** Testo estratto **
Il testo attribuito a Pietro Metastasio, alla base di questo oratorio, non è desunto
dalle Sacre Scritture. Infatti non vengono musicate le sette ultime frasi che Gesù
pronunciò sulla croce. Queste erano oggetto della predicazione che precedeva ogni
singolo intervento poetico-musicale che è come una sorta di commento meditato
dell'uomo orante di fronte al Mistero della Morte e Risurrezione di Cristo.
In tal modo gli uditori diventano attoniti spettatori della scena del Golgota, che
dipinge a fosche tinte gli ultimi istanti di Gesù, ma sempre con un intento
catechetico, con la luce della Salvezza che rischiara lo sfondo della scena.

INVITO

Con questa introduzione siamo già sul Golgota, Gesù è già crocifisso. L’autore ci
invita ad ascoltare le parole che udremo («gli estremi accenti»), senza perderne
alcuno. Non facciamo come quelli che sotto la croce, deridevano, insultavano,
fraintendevano,… .

** Dati forniti **
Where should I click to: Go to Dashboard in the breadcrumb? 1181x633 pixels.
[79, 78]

--

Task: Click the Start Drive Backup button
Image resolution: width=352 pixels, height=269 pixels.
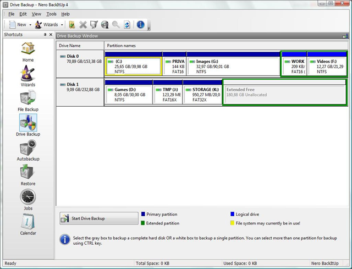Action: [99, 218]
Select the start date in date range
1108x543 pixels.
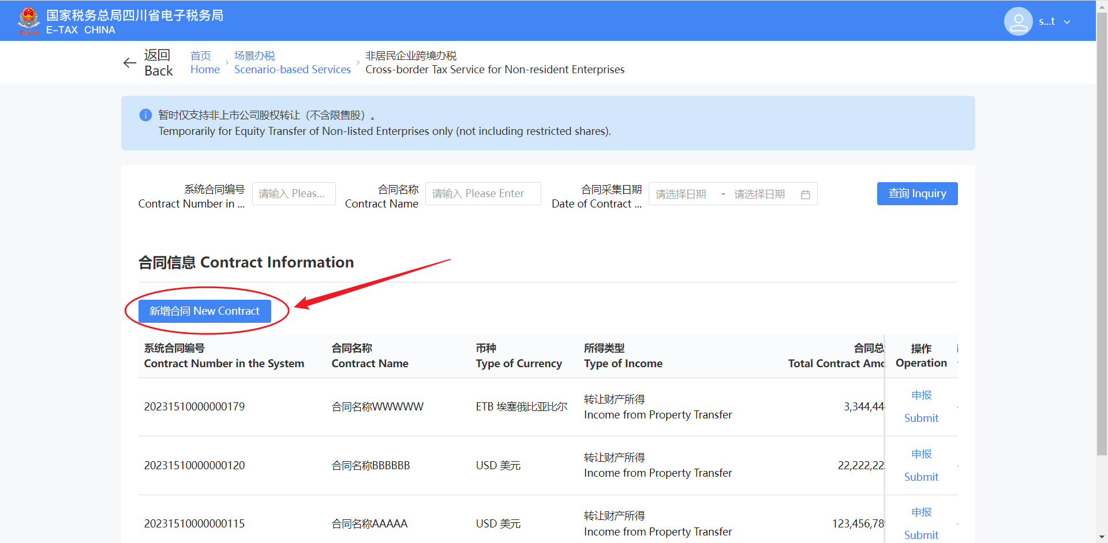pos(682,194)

** Obiettivo dichiarato 1 **
Trascrivi come lista JSON di stringhe, una per riga e senza righe vuote, le righe dell'elenco comprese tra quella che contiene "Select the start date in date range" e quella che contiene "pos(682,194)", entrambe incluse. Non riportare le immagini.
** Obiettivo dichiarato 2 **
Prosegui il testo sull'oratorio riprendendo dopo l'ultima frase riportata.
Il testo sull'oratorio e l'elenco sono materiali distinti.

** Risposta scritta 1 **
[
  "Select the start date in date range",
  "1108x543 pixels.",
  "pos(682,194)"
]

** Risposta scritta 2 **
Già trafitto in duro legno


dall'indegno popol rio;
la grand'alma un uomo Dio
sta sul Golgota a spirar!

Voi che a Lui fedeli siete,


non perdete, no, i momenti;
<di Gesù, gli estremi accenti,
deh! venite ad ascoltar. > (2 volte)
I PAROLA

PADRE PERDONA LORO PERCHÉ NON SANNO QUELLO CHE FANNO


(LC 23,33-34)
(PATER, DIMITTE ILLIS, QUIA NESCIUNT QUID FACIUNT)
«Dopo tutte le empietà commesse contro di lui dai Giudei, che gli ricambiavano
male per bene, egli disse dalla croce da cui pendeva: Padre, perdonali, perché non
sanno quello che fanno. Come uomo, pregò il Padre, lui che insieme con il Padre
esaudisce le preghiere. Anche ora egli prega in noi, prega per noi, è pregato da noi.
Prega in noi come sacerdote nostro, prega per noi come nostro capo, è pregato da
noi come nostro Dio. Quando dunque egli pregava dalla croce, vedeva e prevedeva;
vedeva tutti i suoi nemici, ma prevedeva che molti di essi sarebbero diventati suoi
amici, e perciò pregava per loro il perdono. Essi infierivano, ed egli pregava. Cristo
è venuto non per la perdizione di quello che trovò, ma per cercare e salvare quelli
che erano perduti , per rendere credenti e amici i nemici che infierivano, amandoli.»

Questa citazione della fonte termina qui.